Rapid Deployment, Rapid Returns

The city deployed a broad selection of CrowdStrike products, using the Falcon platform to deliver widespread capabilities, including EDR, next-generation antivirus protection, IT hygiene and vulnerability management. To offset the industry-wide shortage of security expertise, especially in the public sector, Lawson implemented CrowdStrike Falcon Complete MDR and purchased a CrowdStrike Incident Response Retainer.

Starting with the pervasive information technology services (ITS) group, CrowdStrike was rolled out across the city’s environment and immediately onboarded, in less than 24 hours, by the Falcon Complete team. “We were operational right off the bat,” Lawson said. “Some vendors make products that are unnecessarily complicated and need a PhD to understand. Falcon is not one of these. Rampup time is minimal for something this sophisticated. It has a very intuitive interface that accelerates analyses and the amount of information it gives us is unreal. Really, it’s that good!”

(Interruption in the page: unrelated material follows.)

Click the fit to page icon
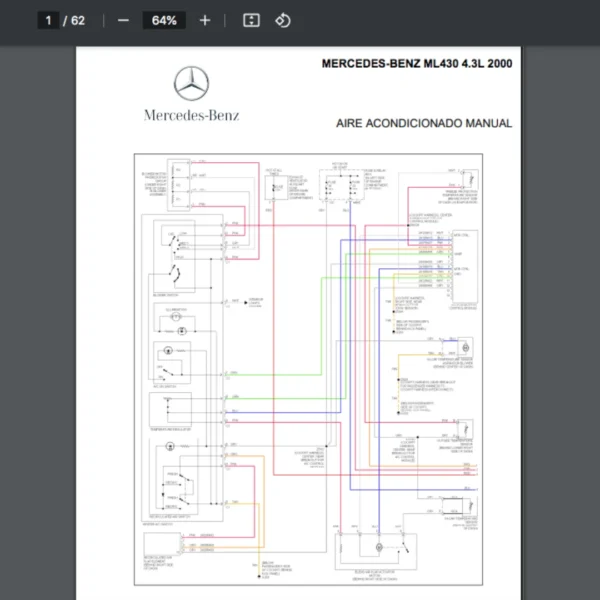[252, 20]
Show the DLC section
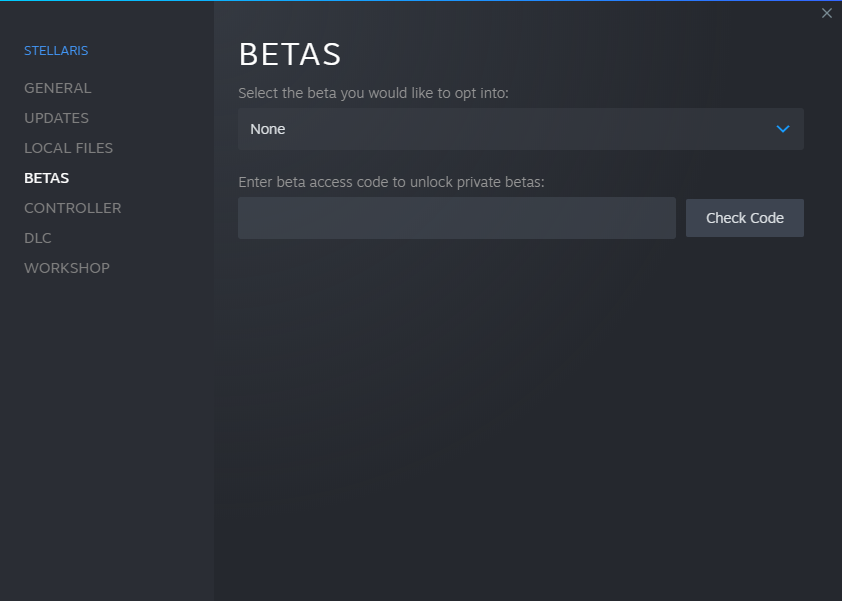The width and height of the screenshot is (842, 601). [38, 238]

To maintain continuous protection, CrowdStrike was implemented on endpoints prior to the city’s legacy security application being uninstalled. In some instances, a third, well-known endpoint security tool also had been running in parallel on the same device. “We had the perfect trifecta on some of these systems to do a meaningful three-way comparison,” Lawson said.

Accessing the Full Power of CrowdStrike

Close collaboration and operating as a single team with the Falcon Complete MDR team has been another appealing aspect of the CrowdStrike solution. “CrowdStrike is there for us 24 by 7 by 365 and gives more flexibility for my team to take time off as the company really has our back. It’s like having a secondary SOC and indeed, many times functions as our primary operations center for endpoints,” said Lawson. Through the city’s Falcon Complete contract, Lawson has access to a large pool of highly trained security experts and continuous human threat hunting via Falcon OverWatch™, something that would be impossible for most public or private entities to achieve on their own.

The CrowdStrike Incident Response Retainer also has proven invaluable. “We’ve had the retainer in place since 2019. When the SolarWinds attack hit in late 2020, the first thing we did was to call the CrowdStrike Incident Response Team. Because we already had the contract in place, they were immediately able to assist in determining if we’d been compromised. Knowing that most of the world’s CISOs and CSOs were scrambling to get help from their security vendors, it was just great to get priority treatment,” said Lawson.

Another way CrowdStrike helped the city secure itself — and accommodate the sometimes convoluted public procurement processes — was agreeing to a flexible purchasing schedule aligned with the city’s budgeting calendar.

The CrowdStrike solution also demonstrated its merits during the outbreak of COVID-19. “We instantly had people working all over the place, but because CrowdStrike only needs an internet connection to function, we were able to continue operating securely, even in the midst of the pandemic. We couldn’t do that with a lot of our other tools,” said Lawson.

CrowdStrike: A Great Decision

Lawson noted that some vendors focus too much on the bottom line rather than customer relationships, but not so with CrowdStrike. “I am a CISO for a very large city and have a lot to focus on. But CrowdStrike has been one of those vendors that really is a true partner,” he explained.